At a red stop light, everything suddenly comes to a screeching halt and jockeys for position, with total disregard for lanes and any type of order; trucks, buses, cars, taxis, tri-peds, scooters, motorcycles, bicycles, pedi-cabs, donkey-, cow-, horse-, oxen-, camel-driven wagons; pedestrians, hawkers, beggars, people stepping off and getting on buses in the middle of the road; all come together in a chaotic mass at red stop lights so tight you would swear there’s absolutely no room left. Then, as the seconds tick down until green, they suddenly cram together even tighter than before, facing in all directions, continuously honking and shifting, until you think you can’t get a single atom into the mix, and then the light turns green!
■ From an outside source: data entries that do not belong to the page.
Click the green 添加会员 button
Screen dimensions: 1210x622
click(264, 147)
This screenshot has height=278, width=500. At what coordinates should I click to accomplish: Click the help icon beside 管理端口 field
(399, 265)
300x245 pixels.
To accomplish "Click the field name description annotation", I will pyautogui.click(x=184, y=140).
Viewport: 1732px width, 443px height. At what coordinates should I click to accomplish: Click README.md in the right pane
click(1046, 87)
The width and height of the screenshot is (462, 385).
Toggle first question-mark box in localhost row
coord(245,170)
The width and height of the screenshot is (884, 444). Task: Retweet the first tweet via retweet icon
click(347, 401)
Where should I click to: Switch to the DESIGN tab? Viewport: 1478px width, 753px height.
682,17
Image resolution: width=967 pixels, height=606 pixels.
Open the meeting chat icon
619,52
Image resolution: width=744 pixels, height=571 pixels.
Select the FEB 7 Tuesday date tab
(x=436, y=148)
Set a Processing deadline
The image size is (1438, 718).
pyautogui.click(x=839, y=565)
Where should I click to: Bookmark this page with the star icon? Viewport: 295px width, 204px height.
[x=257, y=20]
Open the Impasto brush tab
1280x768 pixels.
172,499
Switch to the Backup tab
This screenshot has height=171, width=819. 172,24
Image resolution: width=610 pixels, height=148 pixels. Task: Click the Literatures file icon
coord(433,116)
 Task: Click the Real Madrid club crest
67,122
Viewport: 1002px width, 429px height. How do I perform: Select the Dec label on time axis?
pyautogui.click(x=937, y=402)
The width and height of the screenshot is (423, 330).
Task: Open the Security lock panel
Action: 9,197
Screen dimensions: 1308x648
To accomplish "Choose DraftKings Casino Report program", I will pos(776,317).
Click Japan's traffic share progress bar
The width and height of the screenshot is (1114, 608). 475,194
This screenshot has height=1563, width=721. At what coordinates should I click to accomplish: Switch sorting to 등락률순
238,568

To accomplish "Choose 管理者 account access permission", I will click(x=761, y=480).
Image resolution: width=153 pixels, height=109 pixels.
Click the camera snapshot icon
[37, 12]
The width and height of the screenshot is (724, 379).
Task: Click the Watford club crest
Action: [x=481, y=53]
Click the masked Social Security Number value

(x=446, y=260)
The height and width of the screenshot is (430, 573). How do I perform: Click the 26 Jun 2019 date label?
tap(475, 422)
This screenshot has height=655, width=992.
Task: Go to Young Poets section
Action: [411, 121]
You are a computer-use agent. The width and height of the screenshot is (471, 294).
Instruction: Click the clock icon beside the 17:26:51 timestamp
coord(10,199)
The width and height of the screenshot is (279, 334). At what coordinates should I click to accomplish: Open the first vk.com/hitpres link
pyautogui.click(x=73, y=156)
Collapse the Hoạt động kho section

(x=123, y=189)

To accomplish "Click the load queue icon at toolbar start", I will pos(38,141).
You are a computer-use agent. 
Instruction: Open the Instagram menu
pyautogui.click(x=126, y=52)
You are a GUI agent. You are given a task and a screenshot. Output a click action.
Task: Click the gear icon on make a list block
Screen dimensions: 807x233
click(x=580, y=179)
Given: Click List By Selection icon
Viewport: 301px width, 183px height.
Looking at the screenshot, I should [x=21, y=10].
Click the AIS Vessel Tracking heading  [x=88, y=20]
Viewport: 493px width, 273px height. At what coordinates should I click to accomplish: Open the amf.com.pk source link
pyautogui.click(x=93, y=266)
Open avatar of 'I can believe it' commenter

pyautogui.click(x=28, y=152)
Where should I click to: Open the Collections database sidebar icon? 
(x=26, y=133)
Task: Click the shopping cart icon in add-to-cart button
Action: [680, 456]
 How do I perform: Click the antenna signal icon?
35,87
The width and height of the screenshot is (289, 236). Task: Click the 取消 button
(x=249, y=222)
The incessant honking becomes even more frequent and louder, as everyone slowly shifts positions forward, smaller vehicles inching past larger ones, slower vehicles being nudged out of the way of faster drivers. The definition of Insanity!

Fatgpur Sikri or Fategpur Sikri
Agra


FROM PLANE
Leaving Delhi airport – boarding plane resembled vehicles at stop sign. No calling of rows, no boarding of women with children first, no preference for First/Business class. Just everyone cramming towards the door, rolling luggage and baby carriers, carrying bags and boxes, all running into each other in seething mass of humanity and detritus. But somehow it works and we all make it through.

Afghanistan? Mountains reaching seemingly as high as the plane, snowcapped and unbelievably steep. Arroyos and canyons rivaling the Grand Canyon.

Frankfort airport:
Upon arriving in Frankfort, we deplaned, and I was one of the first off the plane who, instead of proceeding to baggage claim, made a sharp right turn to the transit lounge for those passengers who would be re-boarding and continuing on the plane to Chicago.

“Meister” the young somewhat-Asian gate attendant announced after I gave her my passport. Her taller, blond German co-worker repeated my name, checking her list and highlighting my name in yellow on her list. “Herr Meister” she exclaimed, and it seemed odd, yet somewhat comforting to hear my name spoken in a German accent on this, the first time my feet had touched the land of my ancestors and namesakes. “Master” announced the Oriental attendant, and she seemed to chuckle under her breath at the English translation of a German name, not clear exactly which language she should use to address me. “Welcome” she said, and I did indeed feel welcome and somehow, deep inside, I felt at home.
Saw Creve Coeur on luggage and talked to nice Indian man who just took a job in St. Louis.


Clash of Teutonic and Indian cultures at re-boarding time. The boarding agent came on the PA and announced that boarding would commence in 5 to 10 minutes (only in English – no Indian translation). He asked that everyone remain in their seat and then calmly described the re-boarding procedure, a model of German efficiency, with wheelchair passengers re-boarding first, then First Class and Business Class passengers, followed by anyone with young children, then, beginning with the back of the plane, with rows 80 and upward, then the 70s, and continuing to the front of the plane. But everyone was to stay in their seat until their time to board, leaving all gangways clear. Well, he no sooner got his first words out, then a mass of people began to recreate the boarding process originally used in Delhi. The German gate agent got back on the PA system and announced that this was not acceptable, that everyone should stay seated until it was time for them to board! But either due to the difference in language or culture, this had little effect on the ever growing mass of people pushing towards the door. This would not be acceptable, and the German repeated the direction until compliance ruled.

Back on plane:
Sweet lamb’s oil? Steward knew I wouldn’t like it. What is it? Offered me coconut oil – clear as water but more like castor oil! Note to self – never drink coconut oil again! Maybe I'm happy I didn't take the sweet lamb's oil.

Newfoundland glaciers, mountains, pack ice, ice bergs, rivers, rocks below us.